Game Development Community

Anyone want to help me with a Torque for XXX programmers?

by Jarrod Roberson · in Torque Game Engine · 05/13/2002 (9:14 am) · 4 replies

I was thinking, there are lots of "how do you do XXX?" questions, as the community grows it will just get worse. Same questions, new people, the nice help attitudes will be replaced with short snappy, grouchy "search XXX" responses.

I am willing to organize and publish a "Torque for XXX" FAQ style document that explains/maps basic concepts from say Quake derived engines to Torque concepts.

Just like those Java for C++ Programmers type books.

This is not 100% alturistic, I am familiar with Quake derived games ( Half-Life, Soldier of Fortune and Quake III:TA ) and something like this would make learning "The Way of the TGE" much quicker.

Most people that have game experience will have this background also, it brings alot of baggage with it because of the limitations of the engine and whacky things like the point of view and third person not being consistant, whacky collision play collision detection, etc.

Anyone else want to help to contribute some very short pieces to something like this.
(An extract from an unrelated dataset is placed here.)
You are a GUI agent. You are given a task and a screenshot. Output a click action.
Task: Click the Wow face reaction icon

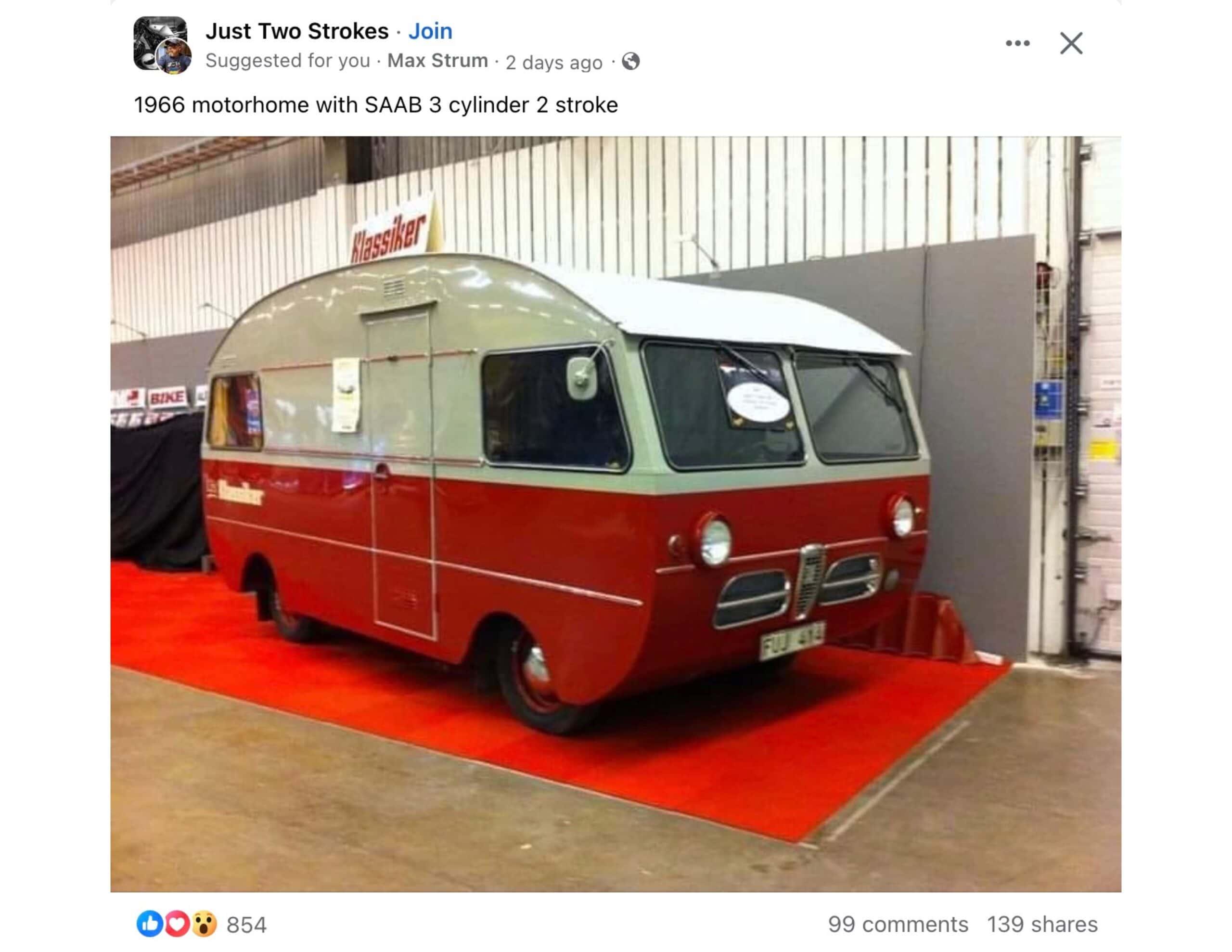[x=204, y=924]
I am going to take with is in the CodeSnipits as they appear and try and organize something like this for myself.

#1
05/13/2002 (9:20 am)
Quick question for ya - why not integrate this with Ron's work on the TGE Scripting Documenation stuff? He's already got a great deal of information, an adding to it would just be icing on the cake! Plus, then there's one project instead of two independant project.

Not saying your idea is a bad idea - far from it. Just hopin that efforts don't get spread across a number of differently styled documentation project. I'd really like to see something done soon :-)
#2
05/13/2002 (9:29 am)
I am working on the C++ side of my project right now.

There are a few things that the Quake derived engines support easily that Torque does not support thru the scripting engine or sometimes at all. I am having to discover this for myself.

What a product does NOT do is way more important that what it DOES do.

For my project I am going to have to modify the C++ code for sure. Not at a low level mind you but still have to add some support for dynamic attributes for players, weapons, projectiles, and other objects, the datablocks are static and good for initialization customization from a scripting standpoint don't support "my vision" of a dynamic game where actions effect performance.
#3
05/14/2002 (7:09 pm)
Quote:There are a few things that the Quake derived engines support easily that Torque does not support thru the scripting engine or sometimes at all. I am having to discover this for myself.

Such as?
#4
05/14/2002 (7:57 pm)
for one dynamiclly calculated values for performance behaviors of objects, the scripts do not support this, and the source as it is does not either.

granted in Quake derived engines you HAVE to add this logic to the source, but it is not as big a hoop to jump thru as in Torque.

The more I dig thru the TGE code and get a better understanding of it, the more I like it and the more I am glad I am focusing my time on writing my game in it rather than modding a Quake derived engine as I have done in the past.